#### [What you are asked to do]
Output the rows below as a numbered list, from the line with "is (568, 1129)." up to and including the line with "(180, 169).", and leave out any blank lines.

#### [Material for this exercise]

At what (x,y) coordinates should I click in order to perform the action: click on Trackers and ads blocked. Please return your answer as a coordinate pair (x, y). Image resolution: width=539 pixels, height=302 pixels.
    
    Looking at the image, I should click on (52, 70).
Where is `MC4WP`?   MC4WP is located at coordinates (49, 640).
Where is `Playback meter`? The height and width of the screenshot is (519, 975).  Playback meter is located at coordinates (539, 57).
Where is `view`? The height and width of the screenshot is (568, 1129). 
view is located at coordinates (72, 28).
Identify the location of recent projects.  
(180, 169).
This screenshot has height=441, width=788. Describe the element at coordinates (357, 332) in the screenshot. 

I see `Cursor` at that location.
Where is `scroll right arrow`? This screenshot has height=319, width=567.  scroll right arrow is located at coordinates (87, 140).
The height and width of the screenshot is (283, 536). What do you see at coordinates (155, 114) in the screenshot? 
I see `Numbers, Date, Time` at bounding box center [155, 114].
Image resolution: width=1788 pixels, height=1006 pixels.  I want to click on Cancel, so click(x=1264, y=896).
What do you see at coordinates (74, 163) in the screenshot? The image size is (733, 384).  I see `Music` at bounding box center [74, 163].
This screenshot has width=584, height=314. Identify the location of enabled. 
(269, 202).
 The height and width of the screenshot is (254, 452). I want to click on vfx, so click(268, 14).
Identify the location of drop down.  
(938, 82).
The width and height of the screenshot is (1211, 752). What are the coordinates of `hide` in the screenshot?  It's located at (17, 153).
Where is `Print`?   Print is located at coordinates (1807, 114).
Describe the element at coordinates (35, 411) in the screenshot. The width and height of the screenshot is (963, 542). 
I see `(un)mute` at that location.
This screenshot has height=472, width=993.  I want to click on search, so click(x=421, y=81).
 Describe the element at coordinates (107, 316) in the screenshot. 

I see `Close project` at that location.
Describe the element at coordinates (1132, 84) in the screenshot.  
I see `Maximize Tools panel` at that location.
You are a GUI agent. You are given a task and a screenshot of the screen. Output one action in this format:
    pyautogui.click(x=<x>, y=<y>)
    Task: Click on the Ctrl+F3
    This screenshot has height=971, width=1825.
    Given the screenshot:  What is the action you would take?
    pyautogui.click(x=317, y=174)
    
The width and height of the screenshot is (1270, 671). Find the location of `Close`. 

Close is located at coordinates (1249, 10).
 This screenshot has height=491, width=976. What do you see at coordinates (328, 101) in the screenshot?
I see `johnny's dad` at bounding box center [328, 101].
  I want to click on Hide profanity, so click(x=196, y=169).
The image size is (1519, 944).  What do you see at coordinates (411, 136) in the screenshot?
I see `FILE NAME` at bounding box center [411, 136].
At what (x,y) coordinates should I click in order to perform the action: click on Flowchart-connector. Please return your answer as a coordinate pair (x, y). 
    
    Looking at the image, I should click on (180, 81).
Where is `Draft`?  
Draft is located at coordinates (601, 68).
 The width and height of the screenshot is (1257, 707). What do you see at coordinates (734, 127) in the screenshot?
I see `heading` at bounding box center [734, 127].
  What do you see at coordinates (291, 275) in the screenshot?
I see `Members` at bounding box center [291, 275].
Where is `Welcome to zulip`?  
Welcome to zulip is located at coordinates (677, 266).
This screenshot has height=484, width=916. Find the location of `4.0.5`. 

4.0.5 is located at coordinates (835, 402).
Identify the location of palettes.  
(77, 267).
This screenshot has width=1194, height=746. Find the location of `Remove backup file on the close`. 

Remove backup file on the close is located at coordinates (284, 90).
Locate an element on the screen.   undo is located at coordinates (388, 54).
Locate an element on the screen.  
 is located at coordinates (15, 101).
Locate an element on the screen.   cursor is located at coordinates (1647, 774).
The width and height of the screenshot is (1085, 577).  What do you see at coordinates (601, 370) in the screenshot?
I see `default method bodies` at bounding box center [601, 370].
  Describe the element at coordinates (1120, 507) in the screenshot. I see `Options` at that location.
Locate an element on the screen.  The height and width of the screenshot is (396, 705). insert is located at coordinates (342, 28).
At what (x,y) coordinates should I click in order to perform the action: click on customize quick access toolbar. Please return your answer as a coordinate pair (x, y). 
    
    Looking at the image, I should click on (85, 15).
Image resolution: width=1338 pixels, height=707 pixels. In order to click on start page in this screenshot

#### [Solution for this task]
1. Where is `view`? The height and width of the screenshot is (568, 1129). 
2. view is located at coordinates (72, 28).
3. Identify the location of recent projects.  
4. (180, 169).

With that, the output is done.